We learned how good readers stop and check when their reading doesn’t look right, sound right, or make sense. This awareness is crucial for beginning readers who sometimes make the mistake of skipping or changing words. Your first grader can read more carefully by using a reading finger and reading at a moderate pace.
If your child does make a mistake, encourage him/her to fix it, by saying, “Something didn’t sound right (or look right) in the sentence/on that page. Can you find it?” After fixing the mistake, make sure your first grader rereads the corrected sentence to ensure comprehension. We introduced the students to the idea of a guard dog as a way for the students to be on the lookout to see if they are letting in (or out) any unwanted words.
This week, we focused on using what we know about word families to help us figure out new, tricky words. The kids noticed word family words that they knew in a snap. When we took a closer look at those words, we noticed that words from the same family all end the same.
We then used that same word ending to help us figure out other, tricky words with the same word family ending.
We also talked about how good readers stop and check when their reading doesn’t look right, sound right, or make sense. This awareness is crucial for beginning readers who sometimes make the mistake of skipping or changing words. If your child does make a mistake, encourage him/her to fix it, by saying, “Something didn’t sound right (or look right) in the sentence/on that page. Can you find it?” After fixing the mistake, make sure your first grader rereads the corrected sentence to ensure comprehension.

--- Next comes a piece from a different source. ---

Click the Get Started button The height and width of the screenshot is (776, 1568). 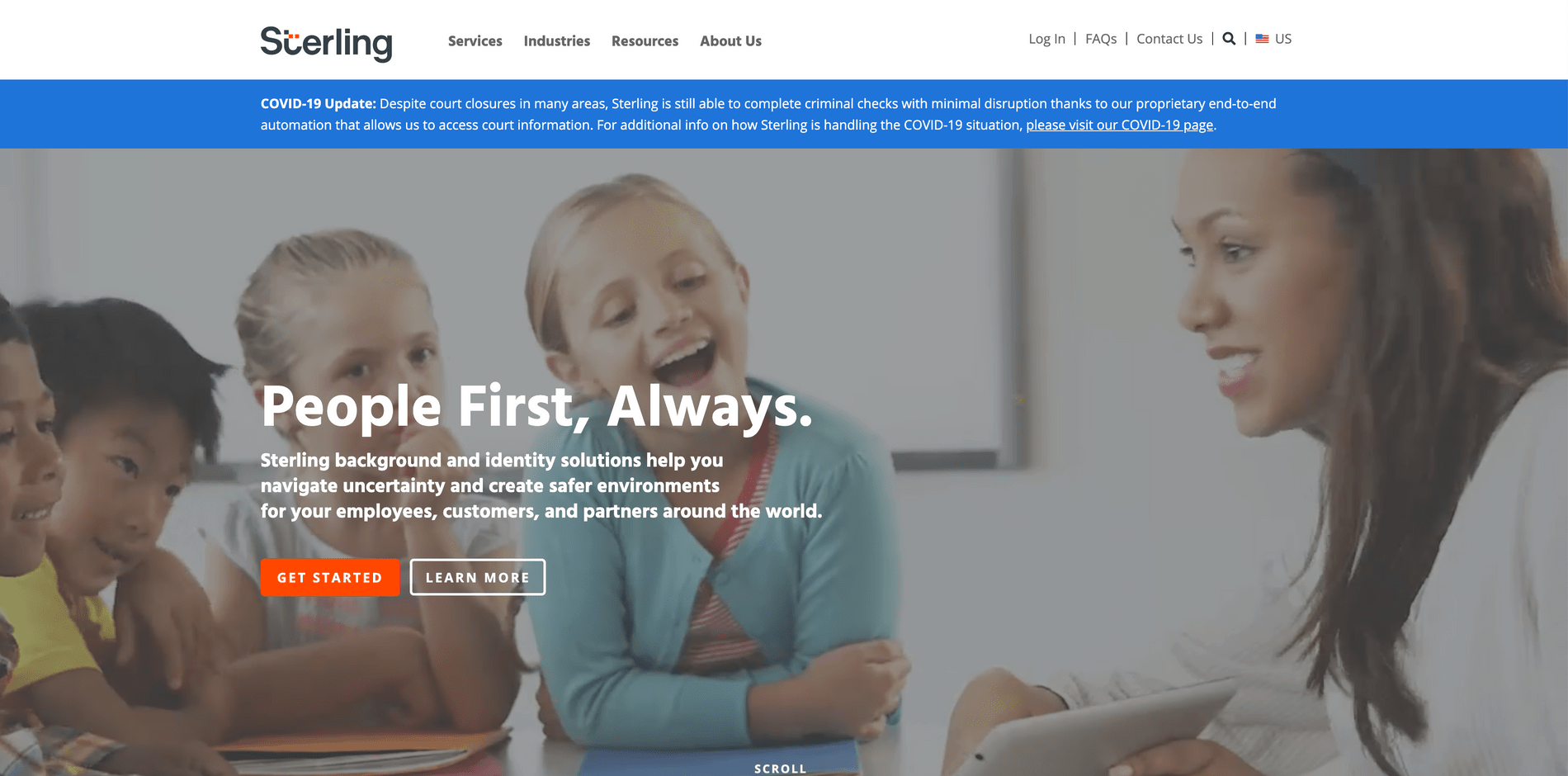[x=330, y=577]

This past week, we continued to focus on how to decode tricky words while we’re reading. We reviewed the strategies from last week and if we still need help, then when we come to a tricky word, we skip it (Skippy the Frog) and read the rest of the sentence. Once we have read to the end of the sentence, we try it again (Tryin’ Lion) from the beginning of the sentence and make a good guess for the tricky word (using the context clues from the sentence).

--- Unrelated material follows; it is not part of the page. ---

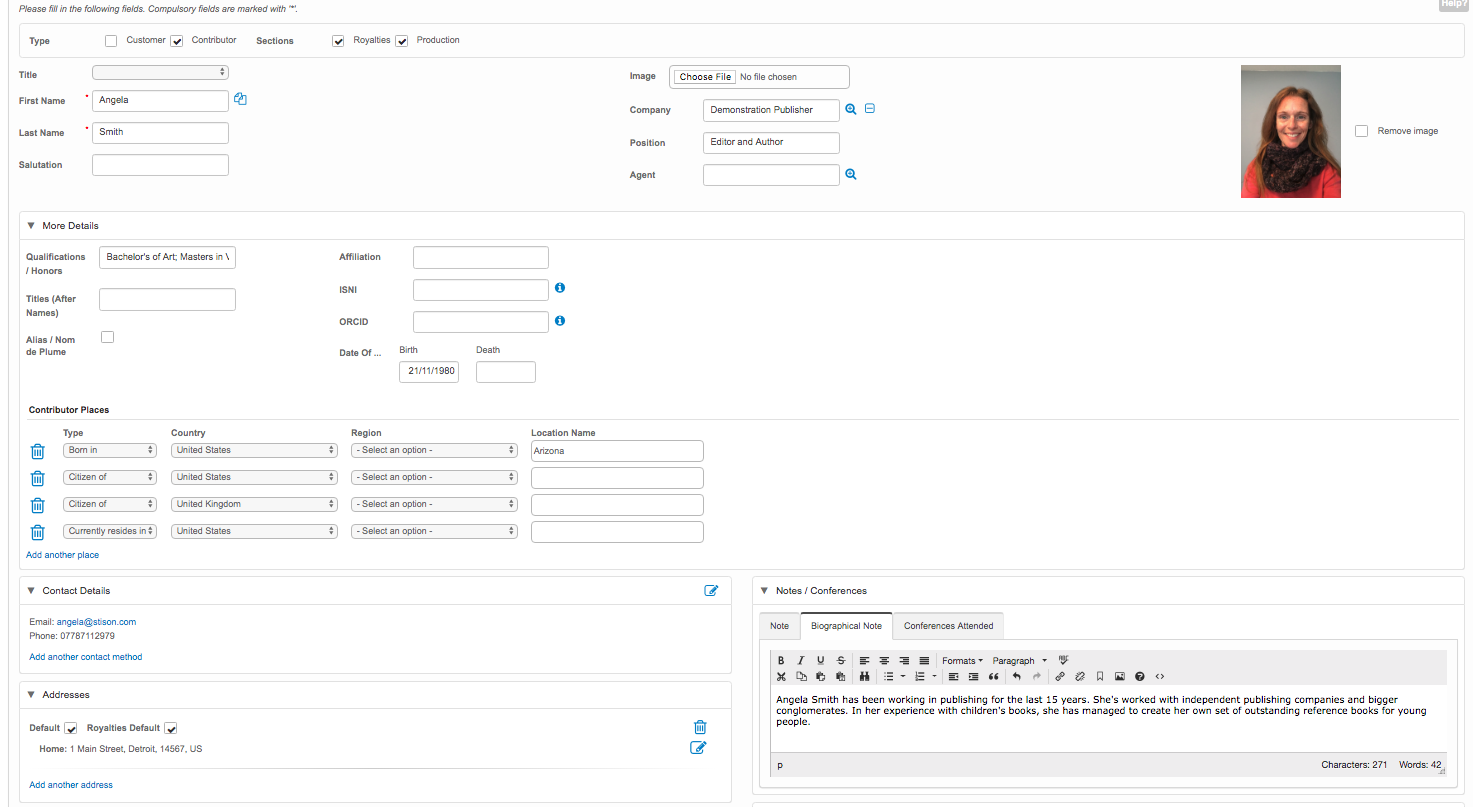Open the Title dropdown

coord(160,72)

The kids have now met: Lips the Fish, Eagle Eye, Chunky Monkey, Stretchy the Snake, Flippy the Dolphin, Skippy the Frog, and Tryin’ Lion. That is quite a list of strategies. But, most importantly, when they have tried a strategy and have a good guess of what they think their tricky word is…they NEED to be careful. Careful Caterpillar checks to make sure that their guess makes sense, looks right, and sounds right. When the kids guess a tricky word, they need to ask themselves those three questions to self check and make sure that their word makes sense, looks right, and sounds right. If it does, great! If it doesn’t, then good readers keep trying to figure it out!